::: Records provided :::

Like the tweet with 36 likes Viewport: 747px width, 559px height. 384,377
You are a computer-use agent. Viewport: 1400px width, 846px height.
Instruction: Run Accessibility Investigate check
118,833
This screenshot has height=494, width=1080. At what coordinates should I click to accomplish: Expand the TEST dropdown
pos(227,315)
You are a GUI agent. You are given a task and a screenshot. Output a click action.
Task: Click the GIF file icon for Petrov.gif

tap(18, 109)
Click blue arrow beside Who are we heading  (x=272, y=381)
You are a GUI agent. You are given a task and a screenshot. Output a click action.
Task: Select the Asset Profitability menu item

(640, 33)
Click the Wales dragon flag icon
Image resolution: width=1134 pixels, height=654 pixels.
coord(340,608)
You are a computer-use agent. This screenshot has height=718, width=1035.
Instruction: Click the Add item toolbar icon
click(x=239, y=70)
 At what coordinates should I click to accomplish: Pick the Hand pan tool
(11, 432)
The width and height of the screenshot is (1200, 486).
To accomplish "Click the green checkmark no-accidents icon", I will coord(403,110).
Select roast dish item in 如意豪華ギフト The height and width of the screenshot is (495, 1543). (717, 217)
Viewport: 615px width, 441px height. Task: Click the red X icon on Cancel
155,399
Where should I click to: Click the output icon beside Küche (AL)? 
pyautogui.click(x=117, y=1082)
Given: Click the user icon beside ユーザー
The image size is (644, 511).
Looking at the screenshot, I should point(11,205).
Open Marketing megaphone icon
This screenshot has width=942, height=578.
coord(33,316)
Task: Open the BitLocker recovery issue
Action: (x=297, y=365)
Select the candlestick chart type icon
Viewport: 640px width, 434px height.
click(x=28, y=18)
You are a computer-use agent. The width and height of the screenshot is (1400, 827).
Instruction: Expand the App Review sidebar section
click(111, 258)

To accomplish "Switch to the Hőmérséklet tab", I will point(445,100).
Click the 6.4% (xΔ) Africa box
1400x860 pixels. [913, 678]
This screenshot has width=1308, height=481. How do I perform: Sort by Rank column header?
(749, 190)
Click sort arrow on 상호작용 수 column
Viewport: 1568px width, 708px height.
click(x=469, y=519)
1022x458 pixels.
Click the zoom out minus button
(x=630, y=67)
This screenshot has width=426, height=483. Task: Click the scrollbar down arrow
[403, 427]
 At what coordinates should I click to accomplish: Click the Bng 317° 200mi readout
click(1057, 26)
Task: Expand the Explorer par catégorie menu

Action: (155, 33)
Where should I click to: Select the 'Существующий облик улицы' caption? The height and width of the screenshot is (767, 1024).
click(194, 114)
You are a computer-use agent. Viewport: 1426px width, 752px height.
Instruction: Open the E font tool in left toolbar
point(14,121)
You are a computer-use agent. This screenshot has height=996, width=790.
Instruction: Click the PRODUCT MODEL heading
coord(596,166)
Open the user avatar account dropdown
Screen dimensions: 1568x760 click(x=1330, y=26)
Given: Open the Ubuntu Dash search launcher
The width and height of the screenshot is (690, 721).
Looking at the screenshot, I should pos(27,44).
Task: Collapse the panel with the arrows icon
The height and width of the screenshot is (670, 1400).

:::

Lay out the lines above as a numbered list, omitting the blank lines.

_Reply_
1. Like the tweet with 36 likes Viewport: 747px width, 559px height. 384,377
2. You are a computer-use agent. Viewport: 1400px width, 846px height.
3. Instruction: Run Accessibility Investigate check
4. 118,833
5. This screenshot has height=494, width=1080. At what coordinates should I click to accomplish: Expand the TEST dropdown
6. pos(227,315)
7. You are a GUI agent. You are given a task and a screenshot. Output a click action.
8. Task: Click the GIF file icon for Petrov.gif
9. tap(18, 109)
10. Click blue arrow beside Who are we heading  (x=272, y=381)
11. You are a GUI agent. You are given a task and a screenshot. Output a click action.
12. Task: Select the Asset Profitability menu item
13. (640, 33)
14. Click the Wales dragon flag icon
15. Image resolution: width=1134 pixels, height=654 pixels.
16. coord(340,608)
17. You are a computer-use agent. This screenshot has height=718, width=1035.
18. Instruction: Click the Add item toolbar icon
19. click(x=239, y=70)
20.  At what coordinates should I click to accomplish: Pick the Hand pan tool
21. (11, 432)
22. The width and height of the screenshot is (1200, 486).
23. To accomplish "Click the green checkmark no-accidents icon", I will coord(403,110).
24. Select roast dish item in 如意豪華ギフト The height and width of the screenshot is (495, 1543). (717, 217)
25. Viewport: 615px width, 441px height. Task: Click the red X icon on Cancel
26. 155,399
27. Where should I click to: Click the output icon beside Küche (AL)? 
28. pyautogui.click(x=117, y=1082)
29. Given: Click the user icon beside ユーザー
30. The image size is (644, 511).
31. Looking at the screenshot, I should point(11,205).
32. Open Marketing megaphone icon
33. This screenshot has width=942, height=578.
34. coord(33,316)
35. Task: Open the BitLocker recovery issue
36. Action: (x=297, y=365)
37. Select the candlestick chart type icon
38. Viewport: 640px width, 434px height.
39. click(x=28, y=18)
40. You are a computer-use agent. The width and height of the screenshot is (1400, 827).
41. Instruction: Expand the App Review sidebar section
42. click(111, 258)
43. To accomplish "Switch to the Hőmérséklet tab", I will point(445,100).
44. Click the 6.4% (xΔ) Africa box
45. 1400x860 pixels. [913, 678]
46. This screenshot has width=1308, height=481. How do I perform: Sort by Rank column header?
47. (749, 190)
48. Click sort arrow on 상호작용 수 column
49. Viewport: 1568px width, 708px height.
50. click(x=469, y=519)
51. 1022x458 pixels.
52. Click the zoom out minus button
53. (x=630, y=67)
54. This screenshot has width=426, height=483. Task: Click the scrollbar down arrow
55. [403, 427]
56.  At what coordinates should I click to accomplish: Click the Bng 317° 200mi readout
57. click(1057, 26)
58. Task: Expand the Explorer par catégorie menu
59. Action: (155, 33)
60. Where should I click to: Select the 'Существующий облик улицы' caption? The height and width of the screenshot is (767, 1024).
61. click(194, 114)
62. You are a computer-use agent. Viewport: 1426px width, 752px height.
63. Instruction: Open the E font tool in left toolbar
64. point(14,121)
65. You are a computer-use agent. This screenshot has height=996, width=790.
66. Instruction: Click the PRODUCT MODEL heading
67. coord(596,166)
68. Open the user avatar account dropdown
69. Screen dimensions: 1568x760 click(x=1330, y=26)
70. Given: Open the Ubuntu Dash search launcher
71. The width and height of the screenshot is (690, 721).
72. Looking at the screenshot, I should pos(27,44).
73. Task: Collapse the panel with the arrows icon
74. The height and width of the screenshot is (670, 1400).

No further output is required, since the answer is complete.